Les coccolithes sont des plaques microscopiques de carbonate de calcium (CaCO3) produites par des microalgues unicellulaires appelées coccolithophores. Indépendamment de leur taille (quelques micromètres), ces éléments biomineralisés forment souvent une coque complète autour de la cellule — la coccosphère — et, à l'échelle géologique, constituent d'immenses dépôts sédimentaires connus sous le nom de craie. Par extension, le terme « coccolithe » est parfois employé pour désigner aussi bien la plaque isolée que l'organisme qui la fabrique, selon le contexte.

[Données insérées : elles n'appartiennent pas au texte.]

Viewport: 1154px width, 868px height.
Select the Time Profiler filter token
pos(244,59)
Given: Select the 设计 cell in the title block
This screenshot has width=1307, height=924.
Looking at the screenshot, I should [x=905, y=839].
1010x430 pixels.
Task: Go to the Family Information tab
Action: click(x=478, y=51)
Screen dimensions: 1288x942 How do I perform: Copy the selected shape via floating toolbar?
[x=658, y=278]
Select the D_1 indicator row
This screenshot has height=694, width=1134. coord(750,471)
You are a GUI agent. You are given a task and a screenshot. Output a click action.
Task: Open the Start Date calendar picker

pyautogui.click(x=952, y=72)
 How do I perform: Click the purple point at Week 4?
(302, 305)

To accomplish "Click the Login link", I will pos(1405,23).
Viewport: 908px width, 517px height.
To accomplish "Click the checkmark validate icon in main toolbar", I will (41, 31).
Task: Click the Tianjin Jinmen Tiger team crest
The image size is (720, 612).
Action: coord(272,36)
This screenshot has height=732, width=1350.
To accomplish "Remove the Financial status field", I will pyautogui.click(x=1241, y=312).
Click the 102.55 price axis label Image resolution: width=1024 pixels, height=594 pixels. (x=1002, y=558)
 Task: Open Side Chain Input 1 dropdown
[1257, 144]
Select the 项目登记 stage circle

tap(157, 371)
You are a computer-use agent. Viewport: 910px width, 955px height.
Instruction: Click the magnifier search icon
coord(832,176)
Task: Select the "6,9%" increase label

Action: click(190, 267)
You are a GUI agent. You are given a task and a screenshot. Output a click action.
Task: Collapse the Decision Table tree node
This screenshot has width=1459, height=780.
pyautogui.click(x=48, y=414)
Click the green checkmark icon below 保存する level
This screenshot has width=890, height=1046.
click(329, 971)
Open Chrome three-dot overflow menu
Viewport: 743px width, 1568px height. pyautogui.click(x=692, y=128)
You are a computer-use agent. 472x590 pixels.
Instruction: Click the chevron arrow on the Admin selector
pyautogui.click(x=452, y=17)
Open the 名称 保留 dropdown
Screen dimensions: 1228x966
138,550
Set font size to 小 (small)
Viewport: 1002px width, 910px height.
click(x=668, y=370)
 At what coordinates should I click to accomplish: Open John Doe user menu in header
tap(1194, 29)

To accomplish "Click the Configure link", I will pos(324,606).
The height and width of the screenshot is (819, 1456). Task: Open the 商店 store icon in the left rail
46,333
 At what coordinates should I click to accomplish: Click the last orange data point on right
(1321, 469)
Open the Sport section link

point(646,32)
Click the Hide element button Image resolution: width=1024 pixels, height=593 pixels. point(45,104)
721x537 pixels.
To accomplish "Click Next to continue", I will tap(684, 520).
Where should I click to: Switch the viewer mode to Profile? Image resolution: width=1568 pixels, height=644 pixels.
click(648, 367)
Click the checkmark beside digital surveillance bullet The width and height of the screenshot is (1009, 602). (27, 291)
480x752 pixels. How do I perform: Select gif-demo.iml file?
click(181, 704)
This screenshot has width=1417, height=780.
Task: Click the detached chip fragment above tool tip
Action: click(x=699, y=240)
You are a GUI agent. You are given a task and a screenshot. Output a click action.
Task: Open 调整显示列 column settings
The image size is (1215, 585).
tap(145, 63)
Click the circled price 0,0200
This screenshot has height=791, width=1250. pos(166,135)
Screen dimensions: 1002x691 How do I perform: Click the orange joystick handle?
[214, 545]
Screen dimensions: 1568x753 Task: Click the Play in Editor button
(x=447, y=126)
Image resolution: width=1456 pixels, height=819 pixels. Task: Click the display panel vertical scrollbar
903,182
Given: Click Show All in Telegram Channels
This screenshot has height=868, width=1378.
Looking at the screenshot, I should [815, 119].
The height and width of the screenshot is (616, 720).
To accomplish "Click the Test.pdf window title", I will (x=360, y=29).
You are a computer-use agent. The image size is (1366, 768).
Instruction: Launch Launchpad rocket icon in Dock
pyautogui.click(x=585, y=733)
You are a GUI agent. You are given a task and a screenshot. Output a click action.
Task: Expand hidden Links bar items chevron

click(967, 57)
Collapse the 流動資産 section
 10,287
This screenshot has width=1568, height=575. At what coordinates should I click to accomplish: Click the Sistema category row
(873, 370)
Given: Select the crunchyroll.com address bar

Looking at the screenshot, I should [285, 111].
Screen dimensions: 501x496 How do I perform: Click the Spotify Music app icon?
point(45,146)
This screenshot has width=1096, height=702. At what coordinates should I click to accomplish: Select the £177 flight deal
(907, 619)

Caractéristiques biologiques et structure
Les coccolithes sont constitués principalement d'aragonite ou, le plus souvent, de calcite microcristalline. Les coccolithophores sont des eucaryotes marins appartenant principalement au groupe des haptophytes ; ils calcifient à l'intérieur de la cellule en formant des vésicules membranaires spécialisées qui servent de moule aux plaques. Ces plaques géométriques s'assemblent autour de la cellule pour former la coccosphère, dont la fonction exacte reste discutée : protection mécanique, régulation de la flottabilité, modification de la lumière incidente ou rôle dans l'échange ionique.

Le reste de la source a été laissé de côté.